Okay, got it. Thanks for all the details, guys.
Thank you.
Thank you. Our next question comes from the line of Doug Meeham with RBC Capital Markets. Please proceed with your question.
Thank you. Good morning. Miguel, you did talk about the potential for M&A given better pricing, but you're knitting with respect to the medical side of the business. Is there... part of your existing portfolio where you do see a need for a specific type of company, or are you talking more about incremental supply for the growth of the market in various countries as they come on?
Yeah, I mean, Doug, it's a great question. I think first and foremost, we look to invest internally, which we've done. You know, as Simona mentioned, our cost of production program continues to go down significantly. So we make a significant investment in what we consider to be one of the best genetics facilities in cannabis in the West Coast. We've made significant investments in our production facilities to not only align with the UGMP, but also the expansion of production. And we also invest in markets. Now, it's just almost a year that we made a significant acquisition to the rest of MedRelief Australia, one of the fastest growing markets in the world. And that, you know, I think is sort of, you know, indicative of what we like. We've been with that business in Australia since 2017. So we knew a lot about it. We knew a lot about the team down there and we did that. I think, you know, we've worked incredibly hard to have no debt on our cannabis business and have worked incredibly hard to be profitable. So as things come up, And, yes, we see things from a value standpoint getting more reasonable as time goes along. We have the ability to be opportunistic, and we will be. I think, you know, what I would say is what you've seen us do in the past is probably indicative of what we're going to do going forward, which is continue to be patient but opportunistic when it makes sense and continue to grow a profitable global medical cannabis business. which is really what we're best at. And I think that's been our playbook, and it's worked extremely well, and I think we'll continue with it.

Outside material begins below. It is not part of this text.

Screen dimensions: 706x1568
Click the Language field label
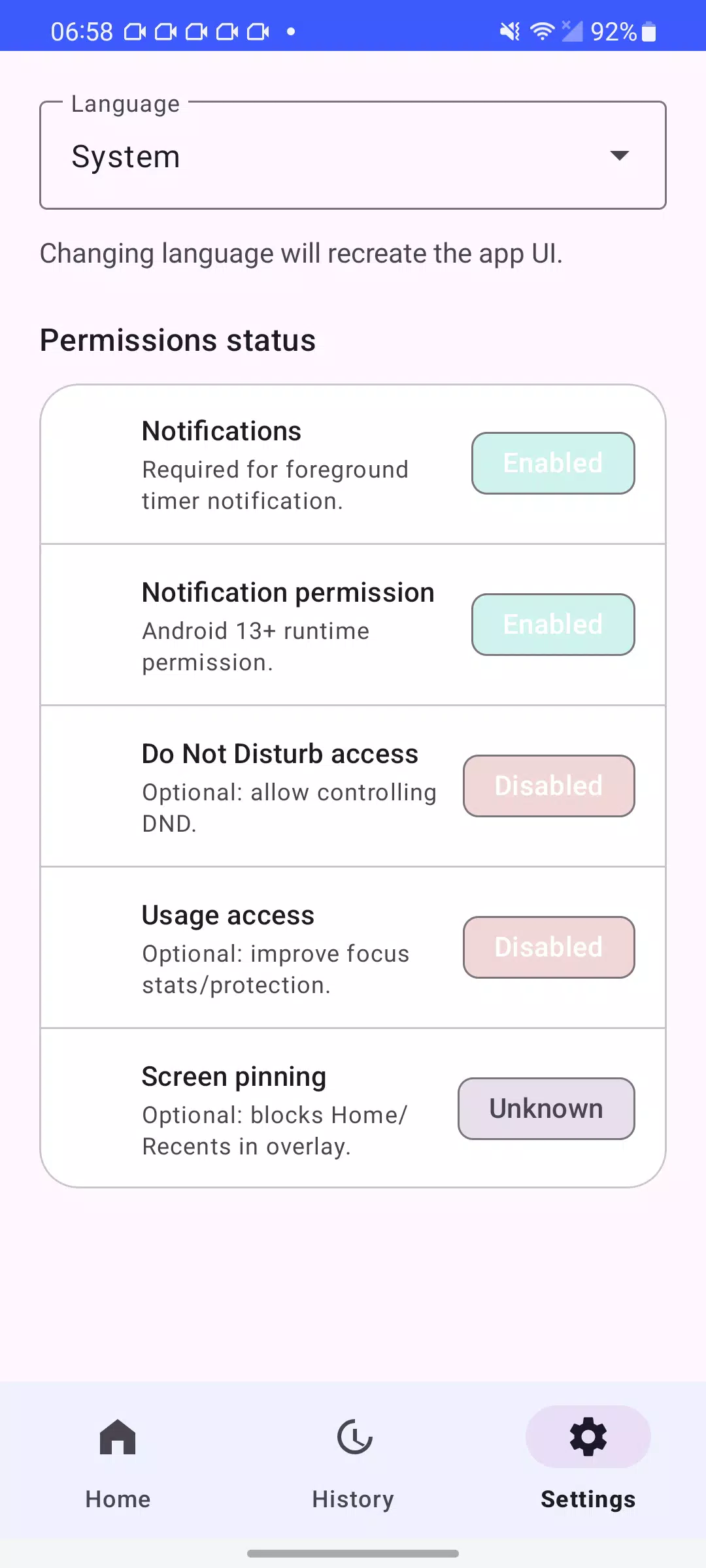(x=126, y=104)
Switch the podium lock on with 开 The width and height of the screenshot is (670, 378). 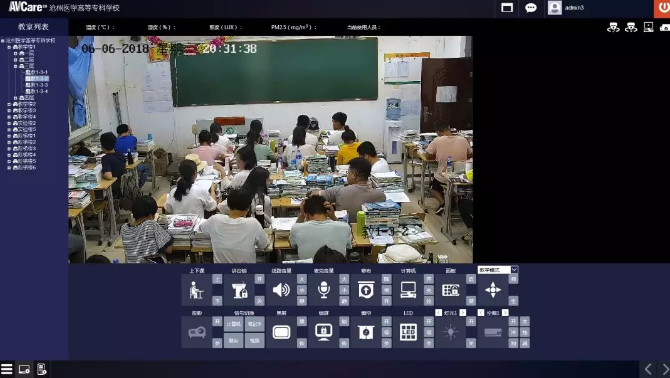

Okay, perfect. And then as a follow-up, it's more housekeeping on that taking over of all MedRelief, but would you be able to delineate exactly what the contribution was from full consolidation in terms of absolute growth this latest quarter versus last year? Simone, you want to take that one?
Yeah, I guess one way to think about that is as we have in the prior quarter, so our fiscal year Q2 of 2025 and this quarter, we're able to record the full revenue recognition for the business. And as we've worked through the existing inventory earlier last year. And so that's probably a good way to think about it when you compare it to the prior quarters period. So in 2020, December of 2023, where that contribution comes in because of the full revenue recognition coming into play these last two quarters.
Okay, but you can be more specific than that in terms of a number.
Yeah, we don't break out the markets like that.
Yeah, okay. That's great. Thank you.
Thank you for your question.
Thank you. Ladies and gentlemen, that concludes our question and answer session. I'll turn the floor back to Mr. Martin for any final comments.
Well, Aubrey, thank you very much. And listen, we want to thank everybody that was on the call today. We are incredibly proud of this quarter, but more importantly, excited about the bright future that Aurora has We thank everyone, best of all, and we really appreciate your interest and attention to Aurora. All the best.
Thank you. This concludes today's conference call. You may disconnect your lines at this time. Thank you for your participation.